Paul Gilster, Correspondent
In past columns, I have run a "best of the year" item in December. This year, let's think in terms of trends.
I'm looking back at 2007 in terms of products that illustrate ideas, attitudes and markets you'll need to watch in the coming year.
* First up is the Meraki Mini (
www.meraki.com), a wireless router that takes a wired Net connection and creates a Wi-Fi network around it.
The beauty of the concept is that you can easily string Minis together. A second Mini within range of the first picks up the signal and expands the coverage area. Meraki says that it is targeting the Internet's next billion users, building networks worldwide that allow shared connections and challenge the economics of Net access. A Meraki Mini is as cheap as $50 and scales up to thousands of users. Backed by Google, Meraki is going to make waves.
* My biggest gripe against smart phones is that their screens are too small to do meaningful work. Then I ran into Opera Mini.
The browser, from a Norwegian company whose full-size Opera is a sound alternative to the bigger brands, uses a slick zoom feature that gets the most out of a tiny workspace. The other upside: Opera compresses the page you're after for a fast download; it's free at
www.opera.com.* Keep an eye on the fortunes of Amazon's Kindle, and weigh them against the iPhone story.
Kindle has been flayed by the media for its lack of design smarts (those big page-turning buttons make it too easy to flip ahead in your book), but on-board wireless and a huge library make it a potent step forward for electronic books. IPhone showed how brilliant interface design can snare large audiences, but the task now is to produce killer third-party programs.
Both these devices change how we do things, and in both cases, their version 2.0 editions will incorporate improvements that should be breathtaking.
* Operating-system woes plagued us in 2007, with Microsoft's Vista prompting many a user to "upgrade" back to XP. That's a trend that can't continue.
Keep an eye on virtualization, which allows you to run several operating systems. VMWare's Fusion for OS X is one example. You can run Windows on a Mac, or, for that matter, Linux, operating smoothly between programs without the need to reboot every time. Spreading into the open-source community, virtualization expands our options and means that in the future you won't have to be tied to a single manufacturer's choices for the machine you use every day.
* Online software is getting better step by step, and nobody is pushing the envelope harder than Zoho (
www.zoho.com).You can get the big applications -- spreadsheet, word processor and e-mail -- from Google as well, but Zoho's business orientation is more feature-rich.

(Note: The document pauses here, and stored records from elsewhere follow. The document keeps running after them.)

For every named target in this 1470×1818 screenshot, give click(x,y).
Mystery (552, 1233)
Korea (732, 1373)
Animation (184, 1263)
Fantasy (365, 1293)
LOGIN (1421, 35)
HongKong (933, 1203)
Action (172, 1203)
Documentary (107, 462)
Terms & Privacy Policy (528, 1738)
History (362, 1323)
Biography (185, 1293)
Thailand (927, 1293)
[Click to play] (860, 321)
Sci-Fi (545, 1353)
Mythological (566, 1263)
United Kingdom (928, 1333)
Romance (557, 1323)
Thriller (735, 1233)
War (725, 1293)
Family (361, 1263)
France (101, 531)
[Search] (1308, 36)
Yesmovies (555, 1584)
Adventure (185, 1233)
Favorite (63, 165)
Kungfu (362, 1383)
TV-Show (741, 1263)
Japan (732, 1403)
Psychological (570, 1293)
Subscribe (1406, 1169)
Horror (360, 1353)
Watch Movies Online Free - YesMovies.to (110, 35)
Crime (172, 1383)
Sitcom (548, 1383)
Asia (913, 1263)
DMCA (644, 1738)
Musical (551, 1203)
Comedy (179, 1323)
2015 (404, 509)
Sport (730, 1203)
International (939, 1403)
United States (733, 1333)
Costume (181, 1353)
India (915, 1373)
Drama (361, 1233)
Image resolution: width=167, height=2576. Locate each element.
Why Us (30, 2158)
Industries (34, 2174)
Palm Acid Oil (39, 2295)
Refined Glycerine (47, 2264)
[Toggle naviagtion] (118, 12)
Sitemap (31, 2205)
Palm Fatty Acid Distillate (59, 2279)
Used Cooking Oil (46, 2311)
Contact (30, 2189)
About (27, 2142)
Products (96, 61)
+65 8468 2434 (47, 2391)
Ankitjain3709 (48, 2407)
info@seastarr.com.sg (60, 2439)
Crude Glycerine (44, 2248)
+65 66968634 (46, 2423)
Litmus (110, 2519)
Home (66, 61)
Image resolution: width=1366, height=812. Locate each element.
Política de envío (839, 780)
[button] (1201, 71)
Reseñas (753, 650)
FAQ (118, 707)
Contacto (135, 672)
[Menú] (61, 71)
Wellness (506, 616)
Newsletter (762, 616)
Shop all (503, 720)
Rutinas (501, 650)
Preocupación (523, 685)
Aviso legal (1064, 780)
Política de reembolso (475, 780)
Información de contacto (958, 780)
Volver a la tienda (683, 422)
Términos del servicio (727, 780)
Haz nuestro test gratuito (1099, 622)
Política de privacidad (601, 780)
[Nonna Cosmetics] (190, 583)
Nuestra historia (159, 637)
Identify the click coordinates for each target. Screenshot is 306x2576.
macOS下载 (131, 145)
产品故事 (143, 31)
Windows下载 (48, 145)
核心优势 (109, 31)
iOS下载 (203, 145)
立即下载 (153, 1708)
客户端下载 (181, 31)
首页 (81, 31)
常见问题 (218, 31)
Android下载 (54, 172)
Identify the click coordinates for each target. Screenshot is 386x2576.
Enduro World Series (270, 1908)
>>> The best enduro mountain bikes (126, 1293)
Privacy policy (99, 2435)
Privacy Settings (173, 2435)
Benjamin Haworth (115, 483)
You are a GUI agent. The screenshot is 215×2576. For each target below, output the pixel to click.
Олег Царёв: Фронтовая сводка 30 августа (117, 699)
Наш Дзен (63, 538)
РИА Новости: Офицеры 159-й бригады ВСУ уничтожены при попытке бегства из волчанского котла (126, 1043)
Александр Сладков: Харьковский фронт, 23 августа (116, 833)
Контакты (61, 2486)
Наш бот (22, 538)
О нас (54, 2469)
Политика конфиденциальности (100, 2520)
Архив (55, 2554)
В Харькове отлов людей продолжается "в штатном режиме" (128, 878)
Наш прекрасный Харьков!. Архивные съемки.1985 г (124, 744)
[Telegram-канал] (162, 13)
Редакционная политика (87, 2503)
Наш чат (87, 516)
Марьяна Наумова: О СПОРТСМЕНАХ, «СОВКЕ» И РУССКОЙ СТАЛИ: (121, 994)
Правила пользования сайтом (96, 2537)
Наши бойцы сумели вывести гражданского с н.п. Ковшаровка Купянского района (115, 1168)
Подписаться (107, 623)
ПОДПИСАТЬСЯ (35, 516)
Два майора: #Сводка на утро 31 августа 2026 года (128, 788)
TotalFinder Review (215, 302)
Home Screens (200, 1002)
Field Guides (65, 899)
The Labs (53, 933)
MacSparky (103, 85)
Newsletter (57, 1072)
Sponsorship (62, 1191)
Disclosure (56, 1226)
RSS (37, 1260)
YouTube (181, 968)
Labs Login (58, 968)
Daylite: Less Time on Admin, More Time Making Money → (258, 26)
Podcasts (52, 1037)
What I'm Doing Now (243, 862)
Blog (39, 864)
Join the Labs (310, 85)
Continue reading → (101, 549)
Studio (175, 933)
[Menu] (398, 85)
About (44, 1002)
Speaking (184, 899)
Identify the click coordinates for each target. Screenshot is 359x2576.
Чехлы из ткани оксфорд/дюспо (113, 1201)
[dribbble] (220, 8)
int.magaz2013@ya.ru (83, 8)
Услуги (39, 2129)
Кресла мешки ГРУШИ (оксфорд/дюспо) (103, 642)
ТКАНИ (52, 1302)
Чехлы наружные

At $40 per year, Zoho is cheaper than Google's $50 Apps upgrade and offers collaboration tools that Google can't match, including useful database, project management and organizer options.
* If you're interested in online software programs such as Zoho, the key question is often, "What happens when I'm not online?"
Google Gears takes care of the problem by ensuring synchronization of your online and offline data. Do your work when and where you want, then relax as your changes are uploaded to the "cloud" where Google's vast storage awaits. This is an infant offering and many online applications can't yet handle it, but the direction it points to will shape computing in the coming year.